Hughes manages to prolong revealing the Lodge connection for most of this issue. He slowly builds suspense while at the same time deftly revealing elements of the plot as he goes along — all the while having the characters engage in teenage banter. Nicely done.

The book’s “narrator” is, drat, a dog. A sheepdog by the look of him. Named J. Farnsworth Wigglebottom III, he speaks in grandiose prose. But I don’t see that he adds anything to the tale. Nothing in the story needs a narrator. We could have done just fine without him. Maybe Hughes will reveal a profound interdependence in some future issue, but in this issue, Wigglebottom’s presence is a superfluity. Cute but wholly unnecessary.

But we tune in to this issue for Hughes’ pictures not his story. His portraits of Betty and Veronica and Moose’s girlfriend Midge are exquisite — beautiful girls, and (the mark of a master limner of ladies) they look like individuals not copies of one another. But that, given Hughes’ skill, was expected. Gone are all the Dan DeCarlo-mimicked look-alike cute girls.

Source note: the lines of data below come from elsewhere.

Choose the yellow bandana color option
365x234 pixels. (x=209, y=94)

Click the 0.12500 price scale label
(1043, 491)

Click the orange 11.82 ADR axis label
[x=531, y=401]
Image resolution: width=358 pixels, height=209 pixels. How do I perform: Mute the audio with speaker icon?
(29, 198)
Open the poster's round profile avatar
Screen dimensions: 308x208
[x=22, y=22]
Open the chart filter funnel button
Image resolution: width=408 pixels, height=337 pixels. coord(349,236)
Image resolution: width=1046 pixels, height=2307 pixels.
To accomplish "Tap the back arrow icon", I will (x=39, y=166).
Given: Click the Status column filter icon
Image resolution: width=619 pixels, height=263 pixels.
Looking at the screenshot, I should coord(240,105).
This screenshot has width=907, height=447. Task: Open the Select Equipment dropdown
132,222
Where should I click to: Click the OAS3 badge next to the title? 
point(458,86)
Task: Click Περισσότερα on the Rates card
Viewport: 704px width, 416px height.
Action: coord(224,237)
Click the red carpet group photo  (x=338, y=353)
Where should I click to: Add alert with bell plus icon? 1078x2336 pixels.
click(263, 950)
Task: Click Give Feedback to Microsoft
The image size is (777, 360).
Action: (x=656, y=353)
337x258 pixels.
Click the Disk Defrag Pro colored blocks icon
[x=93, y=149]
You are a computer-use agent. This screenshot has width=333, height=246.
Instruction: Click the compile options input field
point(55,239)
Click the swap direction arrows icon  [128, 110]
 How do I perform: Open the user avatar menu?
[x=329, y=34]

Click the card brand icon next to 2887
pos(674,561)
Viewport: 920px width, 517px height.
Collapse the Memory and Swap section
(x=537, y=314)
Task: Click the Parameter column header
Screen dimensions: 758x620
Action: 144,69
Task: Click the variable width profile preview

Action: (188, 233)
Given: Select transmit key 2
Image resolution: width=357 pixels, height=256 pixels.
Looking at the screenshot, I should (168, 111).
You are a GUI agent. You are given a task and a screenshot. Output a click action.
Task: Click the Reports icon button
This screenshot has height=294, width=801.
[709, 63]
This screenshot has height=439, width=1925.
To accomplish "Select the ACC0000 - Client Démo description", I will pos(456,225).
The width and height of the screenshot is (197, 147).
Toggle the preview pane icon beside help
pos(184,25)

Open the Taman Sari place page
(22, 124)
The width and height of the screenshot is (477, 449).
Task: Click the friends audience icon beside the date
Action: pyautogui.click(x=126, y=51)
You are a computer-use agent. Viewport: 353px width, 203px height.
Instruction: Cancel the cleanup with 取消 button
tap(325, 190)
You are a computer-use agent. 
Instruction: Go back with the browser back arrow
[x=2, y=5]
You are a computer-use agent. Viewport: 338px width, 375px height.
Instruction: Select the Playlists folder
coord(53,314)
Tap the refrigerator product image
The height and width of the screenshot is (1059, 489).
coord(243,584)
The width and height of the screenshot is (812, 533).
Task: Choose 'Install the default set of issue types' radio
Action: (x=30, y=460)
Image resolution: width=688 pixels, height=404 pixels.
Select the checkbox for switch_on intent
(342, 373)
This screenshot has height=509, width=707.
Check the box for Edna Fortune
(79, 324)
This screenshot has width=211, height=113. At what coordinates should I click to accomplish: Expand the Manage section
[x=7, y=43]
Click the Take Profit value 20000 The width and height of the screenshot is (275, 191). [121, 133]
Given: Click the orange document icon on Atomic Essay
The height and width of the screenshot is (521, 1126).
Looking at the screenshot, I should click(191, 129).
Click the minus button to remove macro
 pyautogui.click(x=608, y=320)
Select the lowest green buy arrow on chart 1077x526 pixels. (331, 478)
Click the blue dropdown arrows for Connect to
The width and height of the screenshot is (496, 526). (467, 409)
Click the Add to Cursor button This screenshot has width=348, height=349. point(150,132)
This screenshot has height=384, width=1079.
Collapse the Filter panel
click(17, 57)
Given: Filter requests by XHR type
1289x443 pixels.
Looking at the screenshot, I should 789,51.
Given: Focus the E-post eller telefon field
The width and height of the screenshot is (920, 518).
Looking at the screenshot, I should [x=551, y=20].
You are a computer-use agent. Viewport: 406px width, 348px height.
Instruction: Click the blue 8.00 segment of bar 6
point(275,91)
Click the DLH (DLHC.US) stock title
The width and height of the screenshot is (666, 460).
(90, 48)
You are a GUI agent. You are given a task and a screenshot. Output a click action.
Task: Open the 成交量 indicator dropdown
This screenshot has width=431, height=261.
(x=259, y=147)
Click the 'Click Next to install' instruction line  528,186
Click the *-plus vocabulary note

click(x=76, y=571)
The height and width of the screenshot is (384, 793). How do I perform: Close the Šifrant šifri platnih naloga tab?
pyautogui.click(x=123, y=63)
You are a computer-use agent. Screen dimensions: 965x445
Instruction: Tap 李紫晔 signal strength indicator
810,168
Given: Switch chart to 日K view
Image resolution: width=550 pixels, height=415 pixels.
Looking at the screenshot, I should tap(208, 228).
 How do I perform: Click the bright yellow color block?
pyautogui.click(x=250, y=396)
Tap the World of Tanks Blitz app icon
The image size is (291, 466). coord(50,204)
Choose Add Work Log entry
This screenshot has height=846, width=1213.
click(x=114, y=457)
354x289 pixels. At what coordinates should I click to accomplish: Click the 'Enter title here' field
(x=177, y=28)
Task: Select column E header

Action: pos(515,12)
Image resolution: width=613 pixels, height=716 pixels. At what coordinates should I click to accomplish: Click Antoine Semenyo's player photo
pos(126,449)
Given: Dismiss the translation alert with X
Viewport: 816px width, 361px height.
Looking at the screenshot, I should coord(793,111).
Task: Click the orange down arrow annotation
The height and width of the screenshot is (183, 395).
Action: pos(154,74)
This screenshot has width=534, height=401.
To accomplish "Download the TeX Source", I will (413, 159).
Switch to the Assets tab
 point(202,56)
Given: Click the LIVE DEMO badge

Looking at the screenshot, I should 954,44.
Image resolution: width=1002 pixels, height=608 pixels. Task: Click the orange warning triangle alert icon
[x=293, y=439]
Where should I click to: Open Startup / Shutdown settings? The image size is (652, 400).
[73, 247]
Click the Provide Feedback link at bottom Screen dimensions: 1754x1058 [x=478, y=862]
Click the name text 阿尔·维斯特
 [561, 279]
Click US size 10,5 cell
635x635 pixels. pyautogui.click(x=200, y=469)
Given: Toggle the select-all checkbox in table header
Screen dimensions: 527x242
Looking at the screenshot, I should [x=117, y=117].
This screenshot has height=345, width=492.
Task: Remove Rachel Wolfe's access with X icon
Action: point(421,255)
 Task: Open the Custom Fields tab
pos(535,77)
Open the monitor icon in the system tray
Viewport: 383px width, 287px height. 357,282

Not expected is the muted color throughout the book. The toned-down intensity takes the book out of the realm of “funnybooks” and into another kingdom altogether, where the pictures border on realistic. And some details — facial features and hair — while still rendered in line, are drawn in a different hue of the same color family as the principal subject; the line strokes that indicate Betty’s blonde hair are drawn in a light shade of brown, a tint, so to speak, that delineates the layering of her hair-do. These aspects of the book’s color are the most striking of the issue.

B&V1

 

B&V2

The colorist is Jose Villarrubia, but I suspect the decision to go muted was Hughes’, no slouch of a colorist himself.

The last portion of the issue reprints “a classic tale of the original BFFs,” says Jon Goldwater: “It’s time to get a sense of where things started.” Drawn by the iconic Archie illustrator, Dan DeCarlo, it’s a refreshing look back.

As a bonus, we have a self-congratulatory two-page spread displaying all 24 alternative covers for this issue. I have both Hughes’ and Ryan Sook; Sook can draw beautiful women, but, alas, they all look an awful lot alike.